胡蝶の悪夢

古井論理

本文

 今日も暗くなってから目が覚めた。さあ、一日の始まりだ。食べ物を探して大きな影の下から這い出て、地面を這い歩きながら、落ちている食べ物を探す。この前は、仲間が何かの中に落っこちてしまった。なので僕はその轍を踏まないように気をつけて歩いている。仲間が落っこちてしまった場所を避けながら、食べ物を探す。探し始めてから少しして、僕は白くてふわふわした小さなかけらのような食べ物を見つけた。これを食べて、さらに這い歩いて探すと、今度は小さくて短い曲がった棒のようなものを見つけた。これを食べて、さらに這い歩いて探すが、なかなか食べ物が見つからない。そこで、上に向かってデコボコした壁をよじ登っていった。壁の上には、大きな湿った食べ物の山があるはずなのだ。登り終えて少し歩いたところに、案の定、食べ物の山があった。
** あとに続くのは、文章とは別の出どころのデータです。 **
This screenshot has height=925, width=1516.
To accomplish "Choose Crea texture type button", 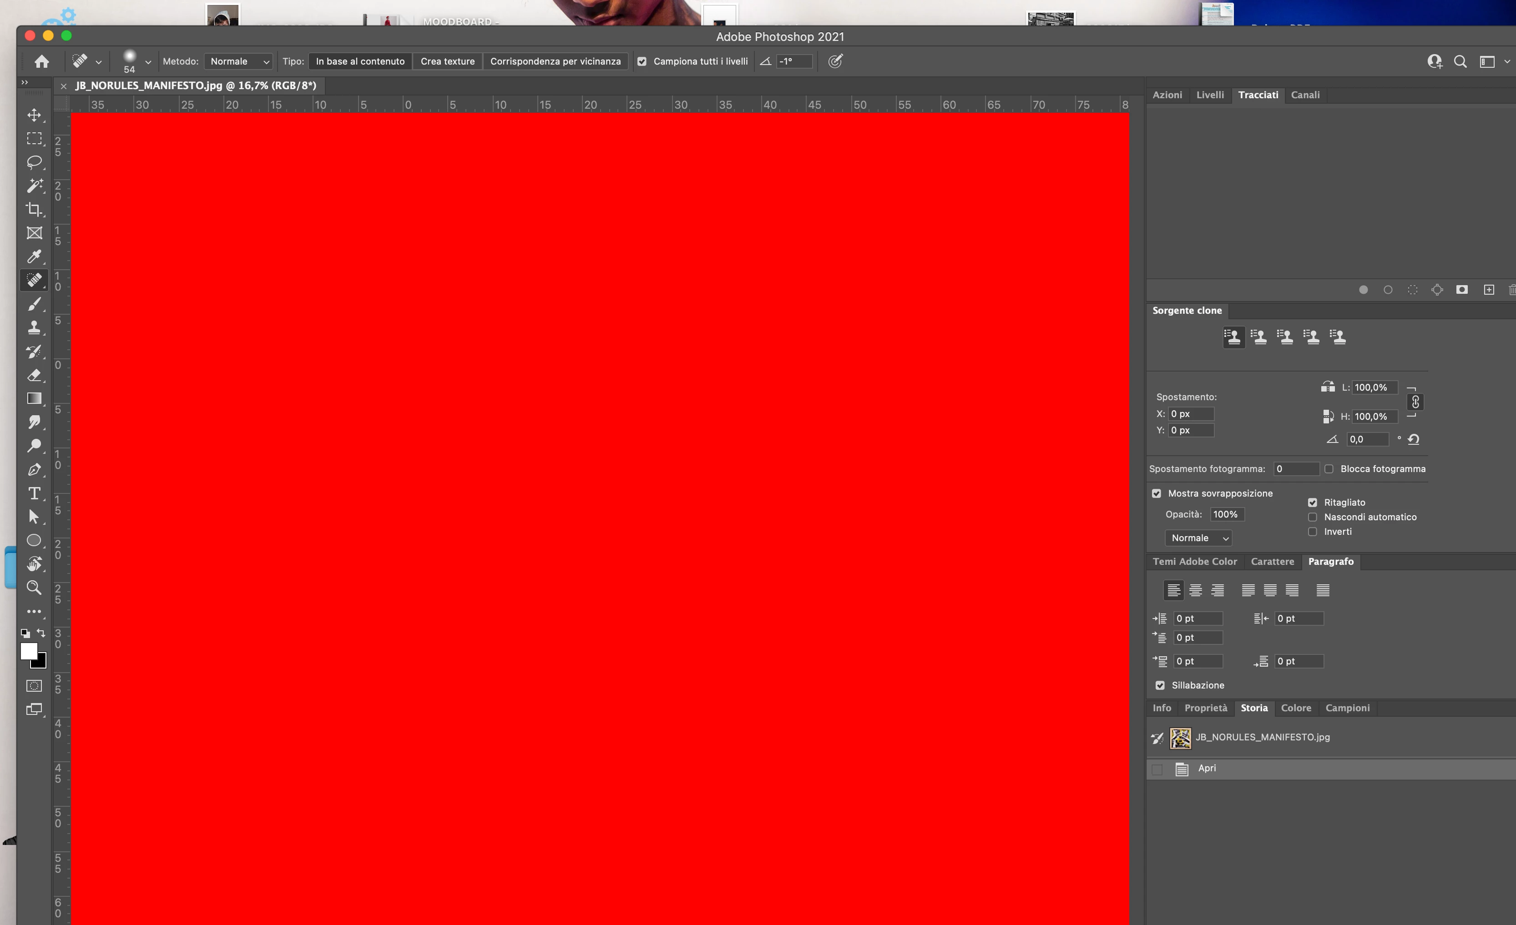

僕は、どれがおいしく食べられるか、物色しはじめた。まずおいしそうだと思ったのは、大きなかすかな光を反射する薄いものの上にくっついている、白くて少し黄色っぽい小さなかたまりだ。食べてみると、とてもおいしかった。ほかにもないかと探してみると、たくさんあった。夢中になって食べていると、突然明かりがついた。ビックリ仰天した僕は、目がくらむ中を、何とか影の下に逃げ込んだ。しばらくすると、また暗くなったので、また影から出てさっきの場所に戻って、さっきの白くて少し黄色っぽい小さなかたまりを食べはじめた。すると、また明るくなった。次の瞬間のことである。

「キャー!」

 けたたましい悲鳴が聞こえてきて、ガシャガシャという音がした。ヤバイ、そう本能的に感じた。この前この音が聞こえてきた直後、仲間が命からがら影に逃げ込んできたっけ。そう思い出した次の瞬間、上から板状のものが降ってきた。何とかよけようとしたその瞬間、僕の体は宙に舞い上がっていた。どこへでも飛んでいけそうだが、恐ろしいことに気がついた。

「キャー!」

 絹を裂くような声が聞こえる。どうやら僕はあわてて、影とは反対方向へ逃げてしまったようだ。もう飛んで逃げるより手はない。僕は全力で先ほどまで存在を知らなかった翅を動かして飛んだ。横から板状のものが迫り、僕の体を横に飛ばす。

「くそ」

 僕は壁にぶつかり、慌てながらも走って逃げた。

「待て!」

 そんな声の相手を出し抜き、股抜きで逃走を図る。だがそこには先ほど上から落ちたであろう色々な箱や食品保存袋があった。僕はそのラップのケースとアルミホイルのケースの間に隠れたが、積み上がっている箱やジップロックは次々と取り払われていく。そして上から大きな板状のものが降ってくる。もう逃げられない。目の前にジップロックのロゴが見えた一瞬の後、パシンという音とともに僕の体は潰れた。……と思って目を開けたら、僕はベッドに寝ていた。僕の耳元でアラームが鳴っている。時計を見ると、4時ちょうどだ。寝付けそうもないので、少し早いが一日の始まりだということにしよう。水を飲みにキッチンに行くと、僕より早く起きていた母がゴキブリを潰したところだった。

「あとでバルサン焚かないとなあ……」

「そうだね」

 床には棚から落ちた箱が転がっている。ジップロックにはおなじみのロゴがある。僕は全身がゾワリとあわ立つのを感じながら、水を飲み干して死骸の掃除を手伝った。